Deepa Mehta, OC, OOnt is a film director and screen writer. Her films include Midnight’s Children and Water.

As I am an immigrant from India, Canada wasn’t home to me for some time. Emotional commitment to another homeland doesn’t necessarily happen with a piece of paper. It was when I was making my film Water, and had to stop the shoot in India due to backlash, that I felt the need for safety. With my effigy burned and our sets destroyed, and random violence by mobs, safety became a huge issue. And as I cried (with relief) on the flight back to Canada, I realized how Toronto had become that cocoon of security, which made it home. For the first time I equated home with physical safety. I’ve always said that, if India gives me my stories, Canada gives me the freedom to express them. I am honoured to call myself an Indo-Canadian. What makes Ontario what it is is diversity, open-mindedness, and freedom to express oneself and one’s culture without judgement. I am thankful to be part of such a community.


Deepa Mehta, OC, OOnt est une scénariste et réalisatrice. Parmi ses œuvres cinématographiques figurent Midnight’s Children et Water.

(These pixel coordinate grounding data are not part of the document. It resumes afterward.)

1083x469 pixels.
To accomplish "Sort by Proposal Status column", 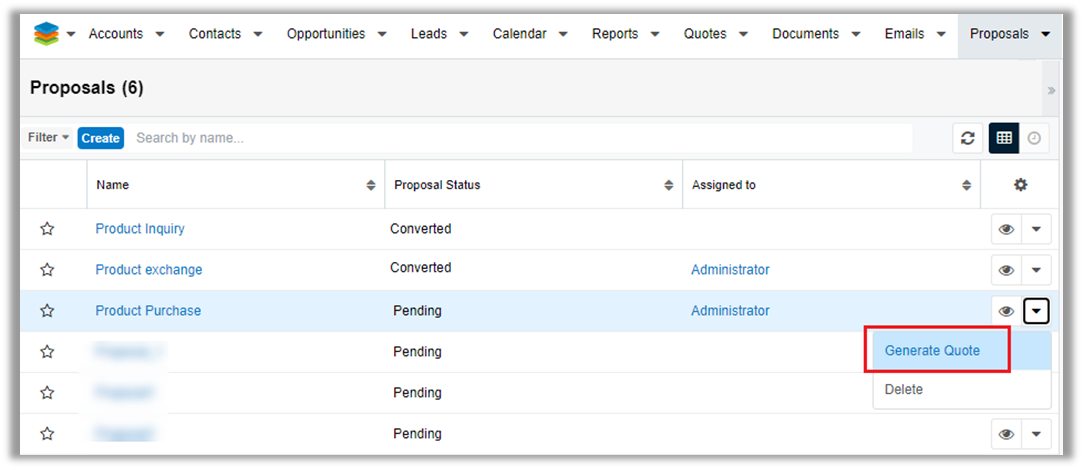I will coord(668,185).
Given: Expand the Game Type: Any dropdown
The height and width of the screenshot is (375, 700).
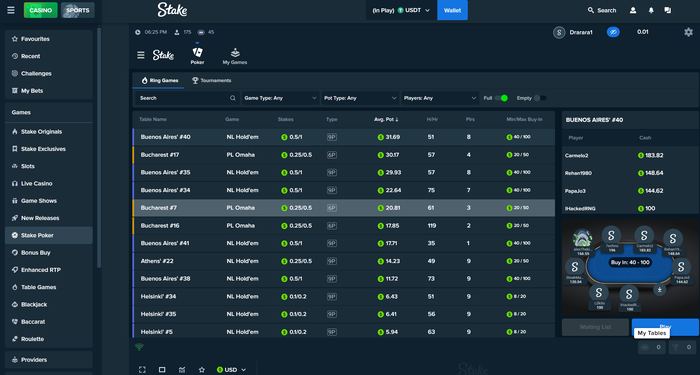Looking at the screenshot, I should (x=280, y=98).
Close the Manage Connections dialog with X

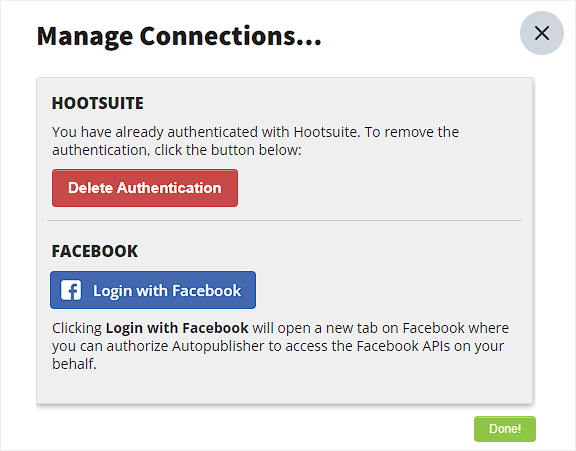click(x=541, y=33)
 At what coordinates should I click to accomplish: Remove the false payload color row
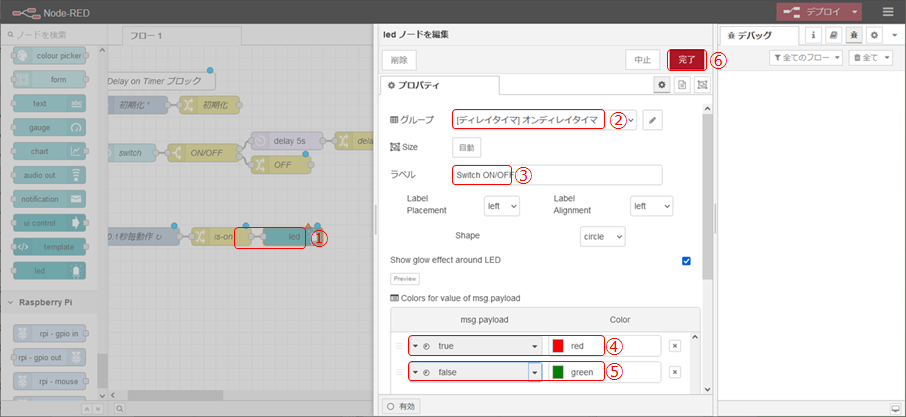[674, 372]
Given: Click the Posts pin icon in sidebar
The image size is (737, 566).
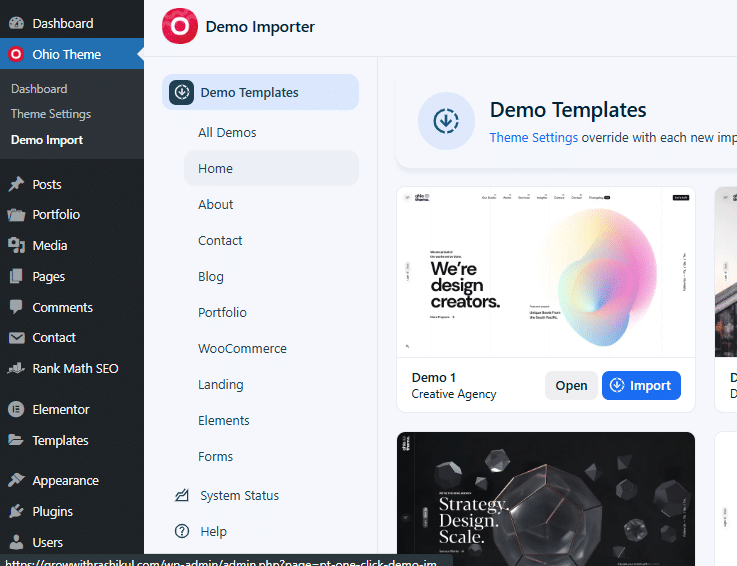Looking at the screenshot, I should (16, 184).
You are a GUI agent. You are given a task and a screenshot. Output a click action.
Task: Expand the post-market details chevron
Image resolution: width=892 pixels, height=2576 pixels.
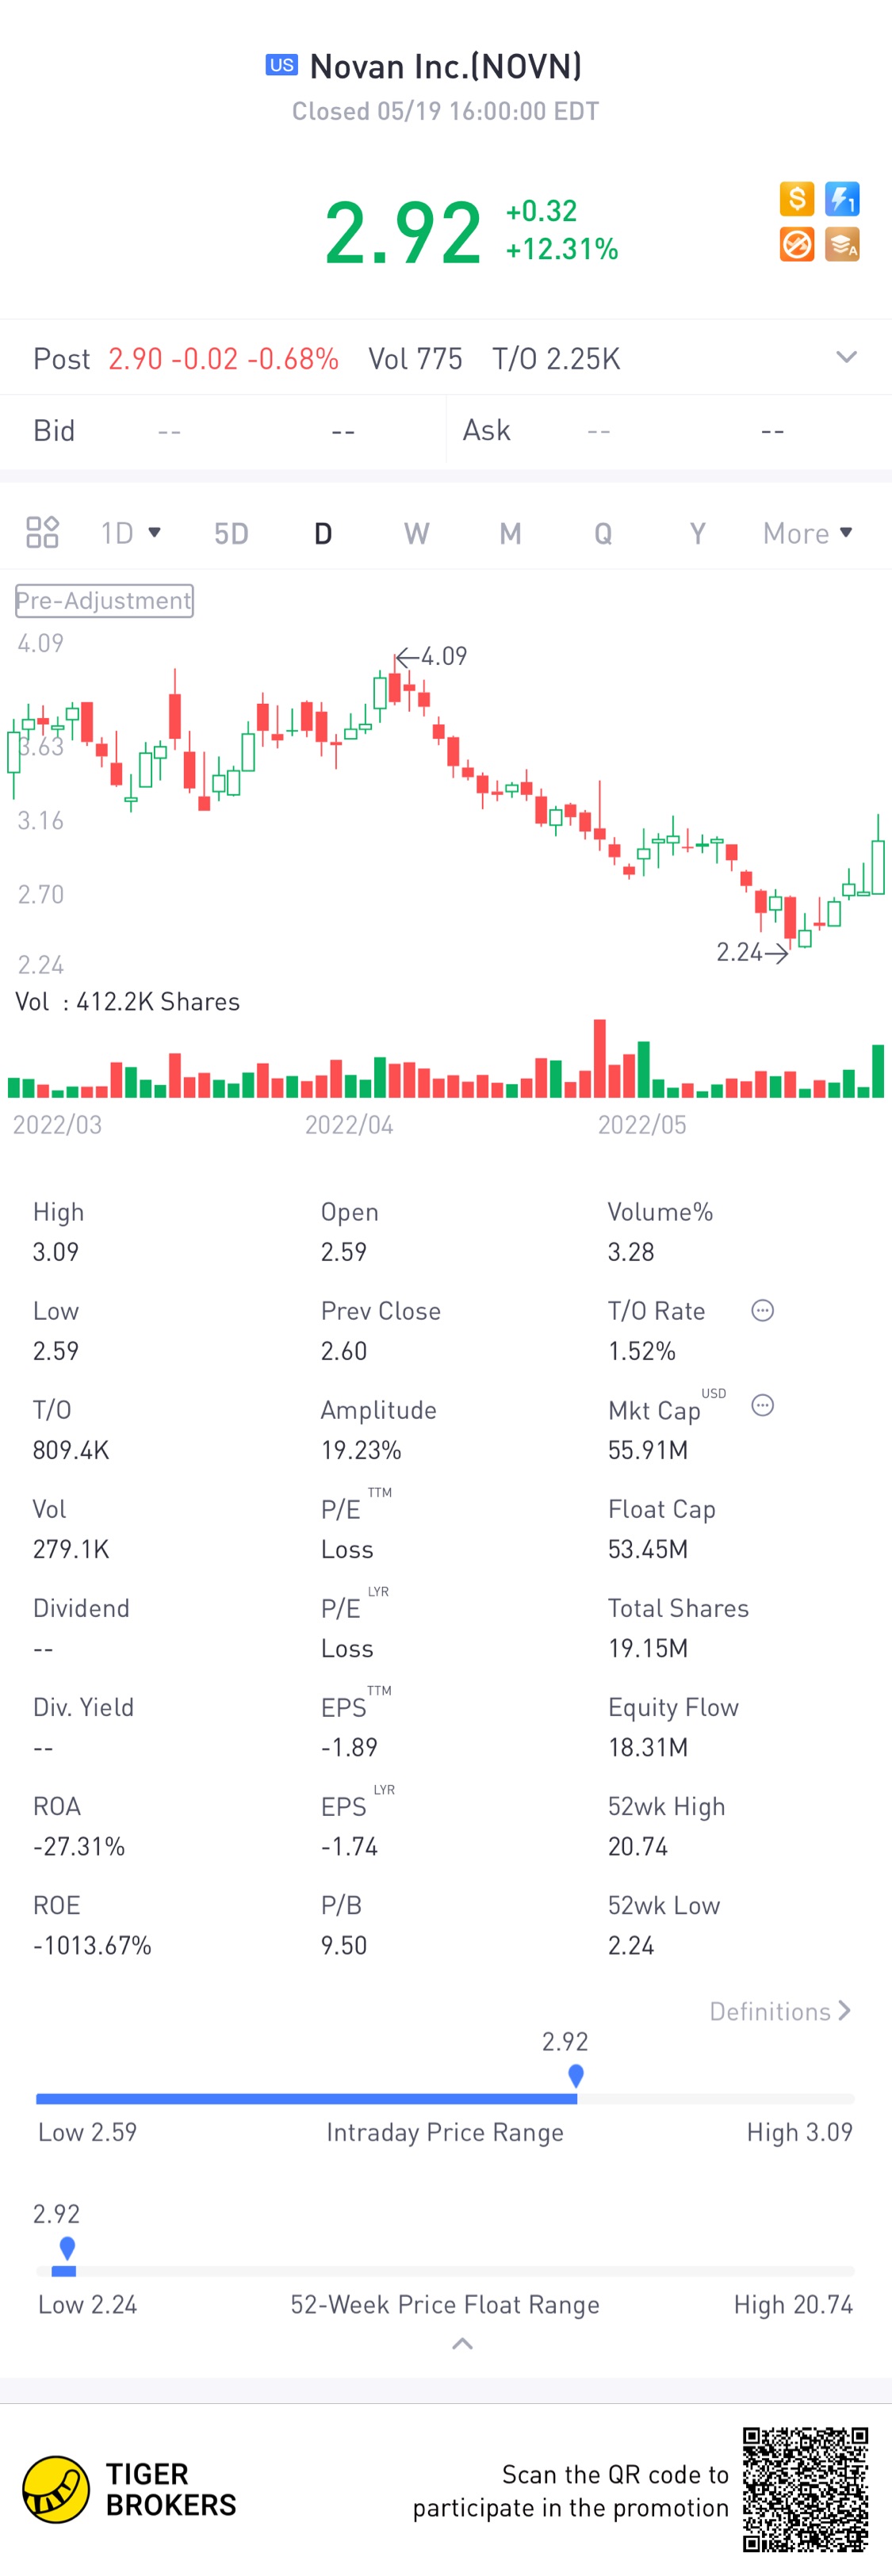846,357
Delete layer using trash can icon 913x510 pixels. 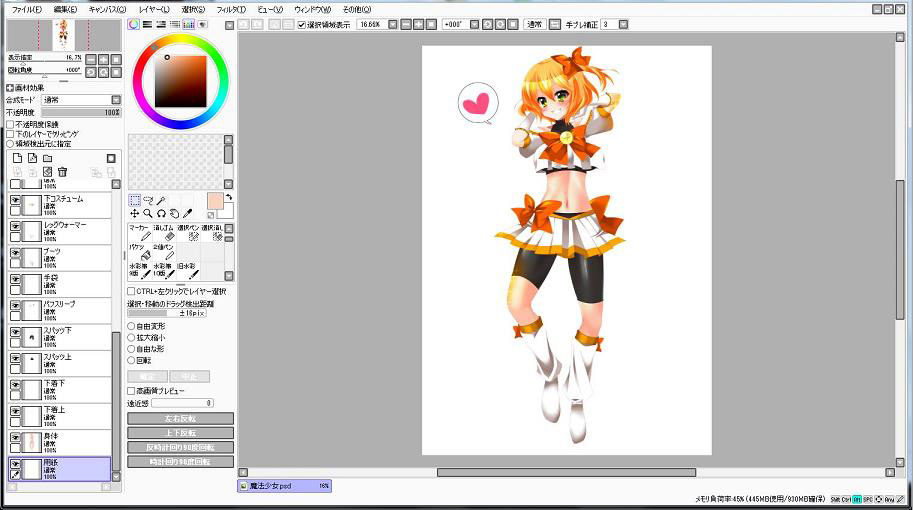[62, 172]
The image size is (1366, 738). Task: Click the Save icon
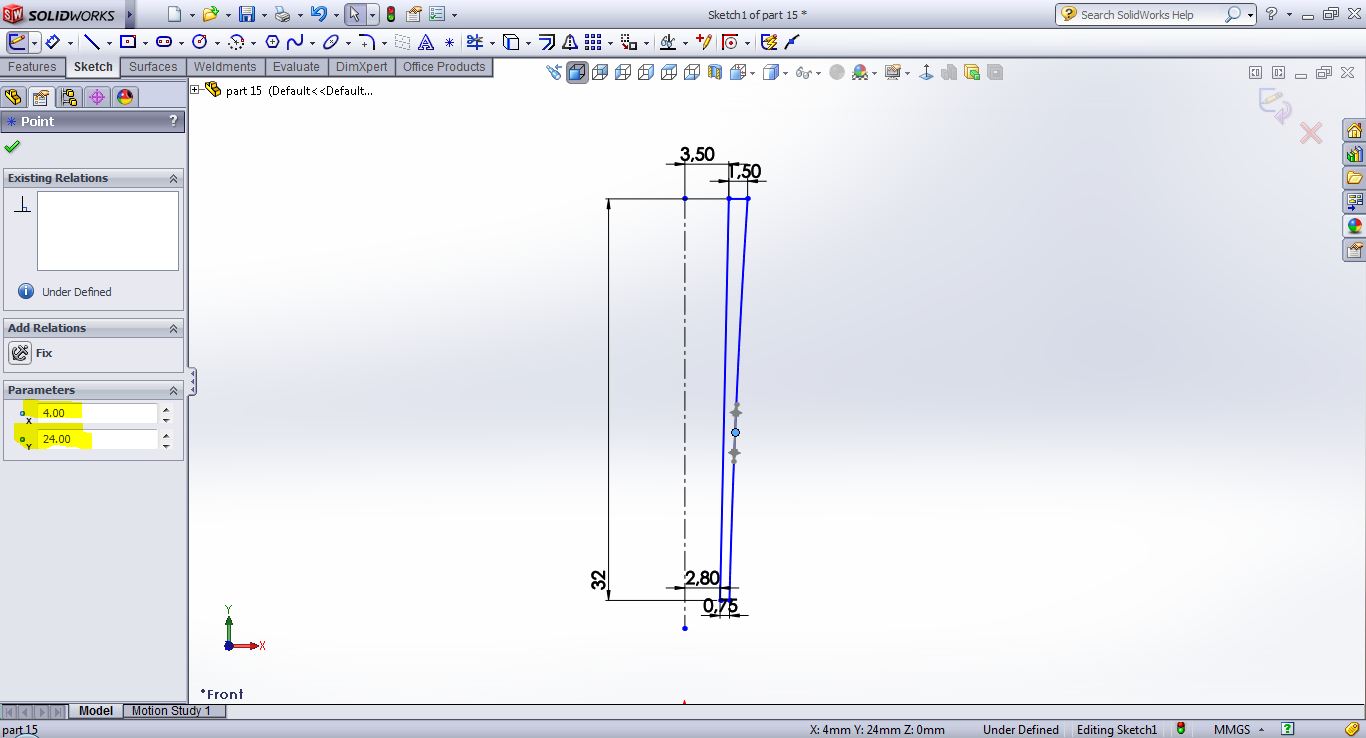coord(246,14)
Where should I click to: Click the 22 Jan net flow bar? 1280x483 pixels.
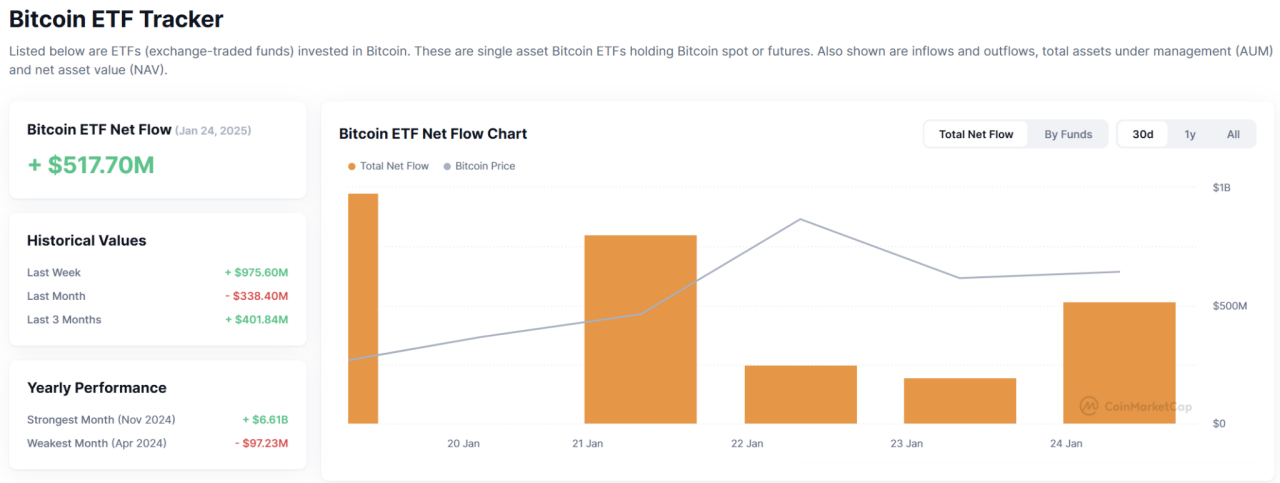[x=800, y=394]
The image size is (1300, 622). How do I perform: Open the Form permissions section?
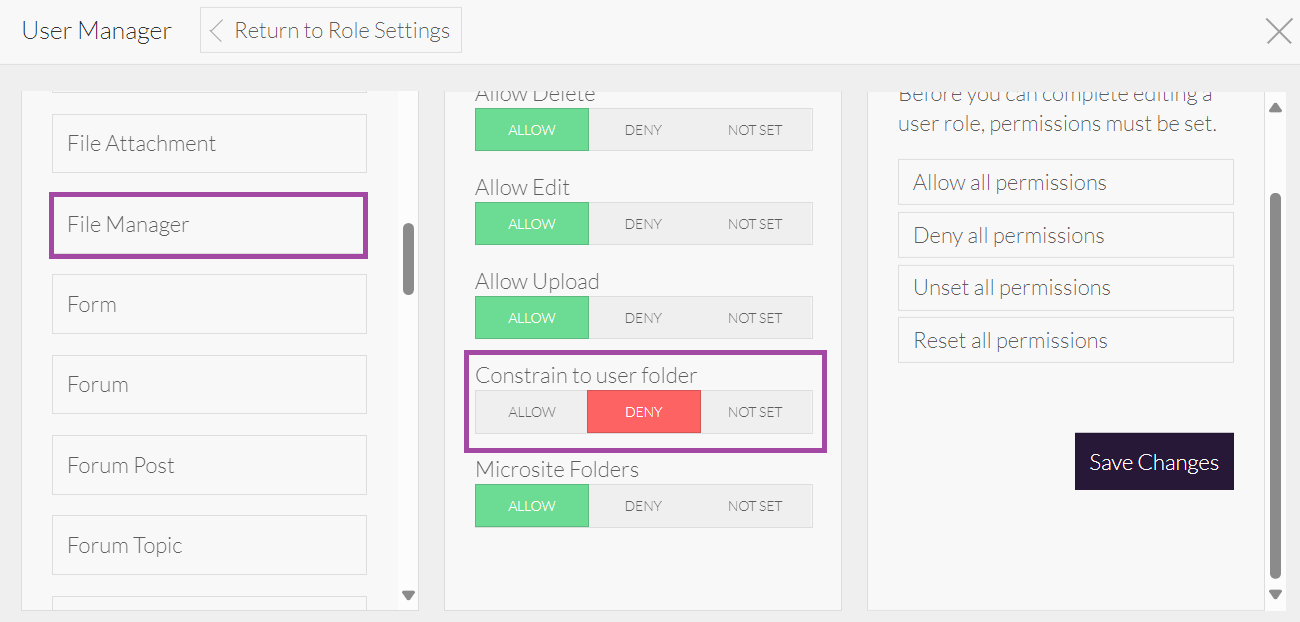(208, 304)
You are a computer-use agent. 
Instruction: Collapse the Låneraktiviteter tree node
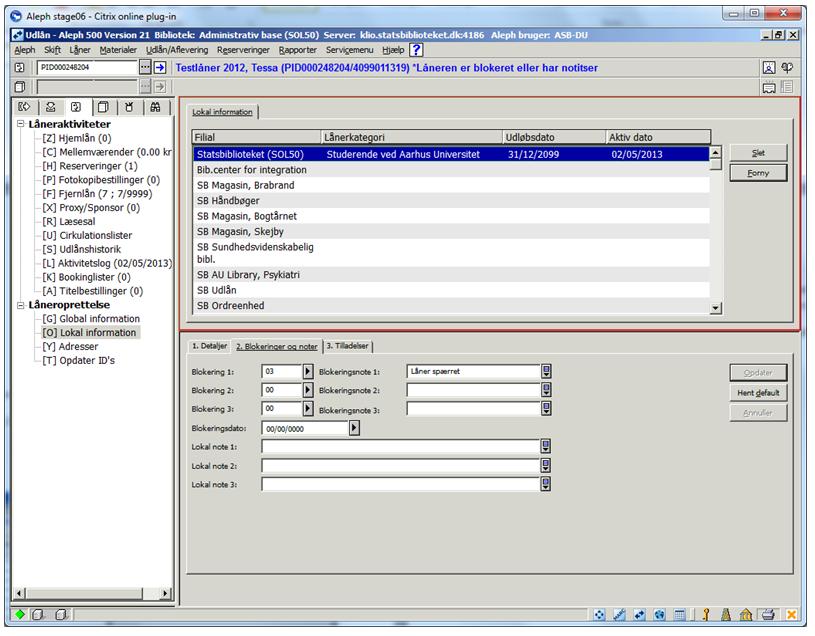[x=21, y=124]
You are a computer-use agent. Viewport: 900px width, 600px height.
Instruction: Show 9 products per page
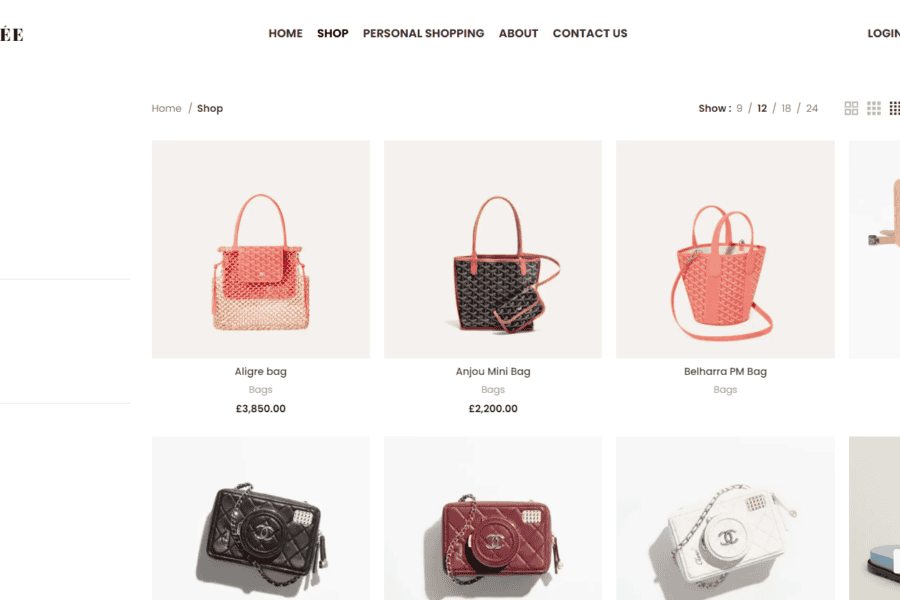pos(739,108)
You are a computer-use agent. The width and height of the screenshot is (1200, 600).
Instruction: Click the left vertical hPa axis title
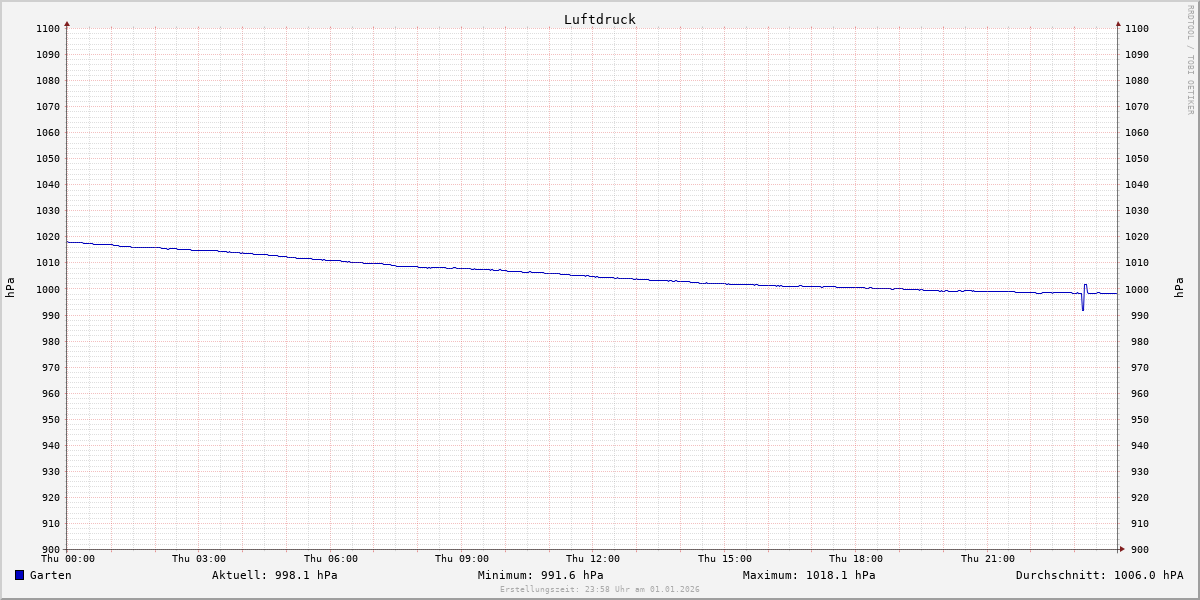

Pour moi, immigrante indienne, il a fallu un certain temps avant que j’aie le sentiment d’être chez moi au Canada. On ne s’enracine pas dans un pays à la réception de son visa d’immigration. En fait, c’est lorsque j’ai réalisé mon film Water, et que j’ai été obligée d’interrompre le tournage en Inde en raison des réactions qu’il provoquait, que j’ai éprouvé le besoin de me sentir en sécurité. Lorsque la foule a brûlé mon effigie, a détruit les décors et s’est livrée à une violence aveugle, la question de la sécurité est devenue capitale. Tandis que je pleurais de soulagement dans l’avion qui me ramenait au Canada, je me suis rendu compte que Toronto était devenue mon havre de sécurité, et donc mon « chez-moi ». Pour la première fois, j’ai associé le mot « maison » et « sécurité physique ». J’ai toujours dit que si l’Inde m’inspire des histoires, c’est le Canada qui me donne la liberté de les raconter. Je suis honorée de m’identifier comme indo-canadienne. Ce qui fait que de l’Ontario ce qu’il est, c’est sa diversité, son ouverture d’esprit, sa liberté d’expression et sa culture du non-jugement. Quand je pense que j’appartiens à cette collectivité, je suis remplie de gratitude.